Kenya, and Dar es Salaam, Tanzania. The bombs killed more than two hundred people and injured

thousands more. Beginning in 2001, several groups of plaintiffs began to sue Iran and Sudan,

alleging that they had provided material support to the al Qaeda terrorists who had carried out the

attacks. (The Court will refer to these suits collectively as the “Owens cases.”) The plaintiffs

relied on the “terrorism exception” embedded in the Foreign Sovereign Immunities Act (FSIA),

28 U.S.C. §§ 1602–11, which eliminates immunity in cases seeking damages against designated

state sponsors of terrorism for (among other things) providing “material support or resources” for

acts of “extrajudicial killing.” 28 U.S.C. § 1605(a)(7) (2006). 1

After initially defending in the first of the Owens cases, Sudan defaulted. Iran, meanwhile,

never appeared, and so also defaulted. Following an ex parte hearing under 28 U.S.C. § 1608(e),

the Court concluded that neither country was immune from suit, and that both were liable to the

victims of the bombings. Owens v. Republic of Sudan, 826 F. Supp. 2d 128, 157 (D.D.C. 2011).

The Court then referred the Owens cases to a number of special masters, who spent the next several

years assessing what damages each of the hundreds of individual plaintiffs should be awarded.

1 Congress later amended this exception, codifying the new version at 28 U.S.C. § 1605A. National Defense Authorization Act (NDAA) of 2008, Pub. L. No. 110-181, § 1083, 122 Stat. 3, 338–44 (2008).

2 Between March and October 2014, this Court entered final judgments in the Owens cases,

awarding a total of over $10 billion in compensatory and punitive damages. On appeal by Sudan—

which sought to reenter the cases after judgments were entered—the D.C. Circuit affirmed most

of this Court’s judgments against Sudan, but vacated the punitive damages award and certified a

question of District of Columbia law to the D.C. Court of Appeals. Owens v. Republic of Sudan,

864 F.3d 751, 825 (D.C. Cir. 2017). Because Iran never appeared, the judgments against it were

not appealed; thus, the Court’s 2014 decisions remain final as to Iran.
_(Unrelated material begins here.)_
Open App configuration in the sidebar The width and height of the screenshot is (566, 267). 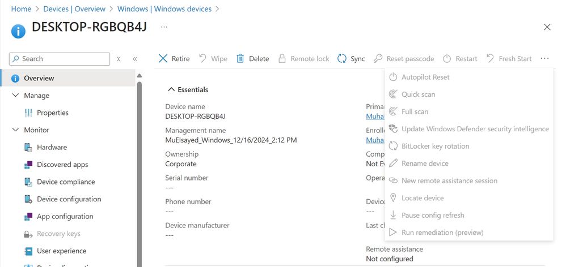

The three instant cases are nearly identical to the Owens cases, but were filed more than

thirteen years later, in December 2014 (Sheikh and Kinyua) and June 2015 (Chogo). According

to the allegations in the complaints, which the Court for now assumes are true, plaintiffs Farhat

Mahmood Sheikh, Moses Magothe Kinyua, and Caleb Ndeda Chogo were victims of the Nairobi

embassy bombing. Sheikh worked for the U.S. government and was killed in the blast. Compl.

[Sheikh ECF No. 1] ¶ 9. Sheikh’s estate, joined by his widow and children (all British citizens),

alleged that Sudan and Iran were responsible for the bombing and are liable for Sheikh’s death,

his family’s emotional distress, and their loss of Sheikh’s society. Id. ¶¶ 9–22, 70–85. Kinyua

also worked for the U.S. government and was killed in the blast. Compl. [Kinyua ECF No. 1] ¶ 9.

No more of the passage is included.